Personal information
- Full name: Neville James Way
- Date of birth: 16 March 1924
- Place of birth: Boulder, Western Australia
- Date of death: 13 June 2018 (aged 94)
- Place of death: Salter Point, Western Australia
- Original team(s): Boulder City
- Height: 183 cm (6 ft 0 in)
- Weight: 87 kg (192 lb)

Playing career^{1}
- Years: Club / Games (Goals)
- 1942: St Kilda / 8 (7)
- 1944–1950: Norwood / 87
- ^{1} Playing statistics correct to the end of 1950.

= Neville Way =

Australian rules footballer and surgeon (1924–2018)

Neville James Way (16 March 1924 – 13 June 2018) was an Australian surgeon who also played Australian rules football with St Kilda in the Victorian Football League (VFL) and Norwood in the South Australian National Football League (SANFL).

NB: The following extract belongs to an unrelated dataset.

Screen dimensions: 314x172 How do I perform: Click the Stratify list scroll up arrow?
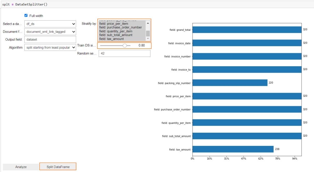[148, 23]
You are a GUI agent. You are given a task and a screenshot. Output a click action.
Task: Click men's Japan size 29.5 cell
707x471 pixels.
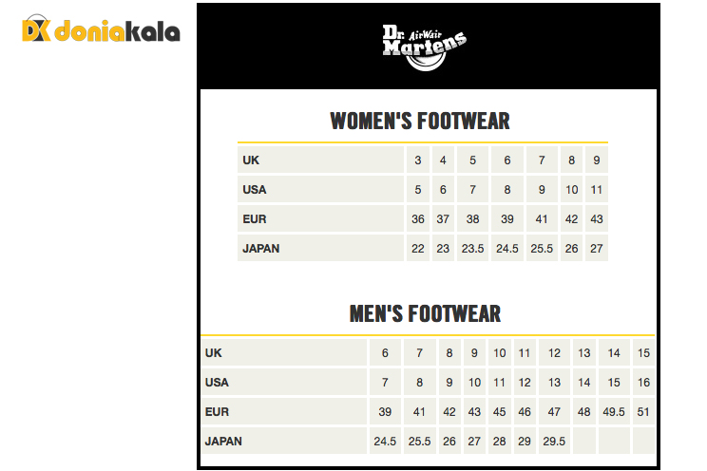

Way grew up in the Western Australian goldfields and played football for Boulder City in the local league. In 1942, at the age of 18, he enlisted with the Royal Australian Navy and was sent to in Victoria for training. During his time in Victoria, Way played eight VFL games for St Kilda, before discharging from the Navy at the year's end.

While he studied at the University of Adelaide during the 1940s, Way was one of the leading centre half-forwards of the SANFL, playing with Norwood. He was the leading goal-kicker at Norwood in 1945 with 39 goals and again in 1947 when he kicked 49 goals. The runner-up in the 1947 Magarey Medal count, Way also enjoyed team success, participating in Norwood's 1946 and 1950 premiership winning teams. He made a total of nine interstate appearances for South Australia, some of which came in the 1947 Hobart Carnival. Seven of his 19 interstate goals were kicked in South Australia's win over the VFL in 1945.

He went on to have a medical career, starting out at Royal Adelaide Hospital. In 1953 he moved to England for two years and qualified as a Fellow of the Royal College of Surgeons of England. When he came back to Australia he joined the Royal Perth Hospital where he worked as a general surgeon until his retirement in 1989.